ChatGPT passes graduate exams in Law and Business schools
(CNN) — ChatGPT is smart enough to pass prestigious graduate exams, though not with particularly high marks.
The powerful new artificial intelligence (AI) chatbot recently passed law exams in four courses at the University of Minnesota and another exam at the Wharton School of Business at the University of Pennsylvania, according to professors at these centers.
In order to test ChatGPT’s ability to generate responses on exams across all four courses, professors at the University of Minnesota Law School scored the exams blindly. After answering 95 multiple-choice questions and 12 essay questions, the chatbot performed on average at the level of a C+ student, earning a low but passing grade for all four courses.
ChatGPT fared better on a Wharton business management course exam, earning a grade of B to B-, which is equivalent to 80 on a scale of 100. Christian Terwiesch, a Wharton business professor, said in an article that ChatGPT did “an amazing job” of answering basic operations management and process analysis questions. However, he noted that the tool struggled with more advanced questions and made “shocking mistakes” with basic math.
“These errors can be of a large magnitude,” he wrote.
The results of this test come as a growing number of schools and teachers express concern about the immediate impact of ChatGPT on students and their ability to cheat on assignments. Some educators have moved remarkably quickly to reframe their tasks in the presence of ChatGPT, even though it’s unclear how widespread the tool’s use among students has been, or how truly detrimental it might be to learning.
Since it was made available to users in late November, ChatGPT has been used to generate original essays, stories, and song lyrics in response to user input. He has written summaries of research papers that misled some scientists. Some CEOs have even used it to write emails or do accounting work.
ChatGPT uses large amounts of online data to generate answers to user questions. While it has gained traction, it has also raised some concerns, such as inaccuracies and its potential to perpetuate bias and spread misinformation.
Jon Choi, one of the law professors at the University of Minnesota, explained to CNN that the goal of the tests was to explore the potential of ChatGPT to help lawyers in their practice and students in exams, whether their professors let it. allow or not, because the questions often mimic the wording that lawyers use in real life.
“ChatGPT struggled with the more classic components of law school exams, such as spotting potential legal issues and in-depth analysis to apply legal standards to the facts of a case,” Choi said. “But ChatGPT could be very useful in creating a first draft that a student could refine later.”
According to Choi, the collaboration between humans and artificial intelligence is the most promising case for ChatGPT and other similar technologies.

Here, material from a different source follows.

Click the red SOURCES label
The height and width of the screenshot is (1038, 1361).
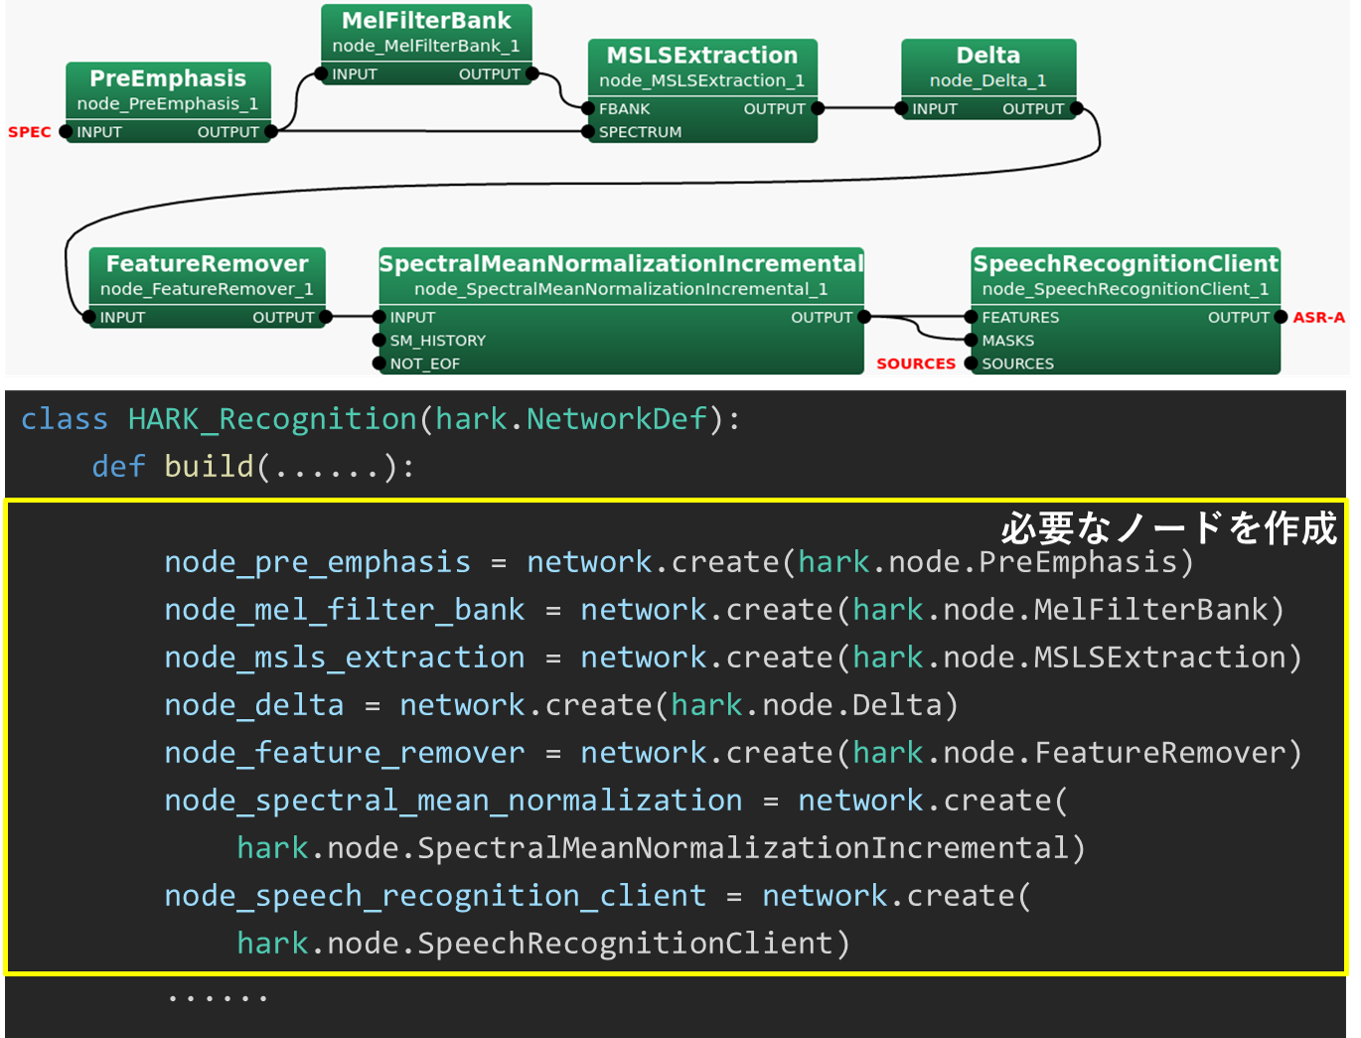916,364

“My strong hunch is that AI assistants will become standard tools for lawyers in the near future, and law schools should prepare their students for that scenario,” he said. “Of course, if law professors want to continue testing the simple memory of legal rules and doctrines, they will have to put restrictions such as prohibiting the use of the Internet during exams.”
Wharton’s Terwiesch also found that the chatbot was “remarkably good” at modifying its responses after receiving human cues, such as reworking responses after an error is flagged, suggesting the potential for people to work together with artificial intelligence.
In the short term, however, unease lingers over whether and how students should use ChatGPT. Public schools in New York and Seattle, for example, have already banned students and teachers from using ChatGPT on district networks and devices.
Considering that ChatGPT performed above average on its test, Terwiesch told CNN that he’s okay with restrictions being put in place for students while they’re taking the tests.
“The bans are necessary,” he said. “At the end of the day, when you give a doctor a degree, you want them to know medicine, not how to use a robot. The same goes for certifying other skills, like law and business,” she added.
But Terwiesch believes that, ultimately, this technology still has a place in the classroom. “If all we end up with is the same education system as before, we’ve wasted an incredible opportunity that comes with ChatGPT,” he said.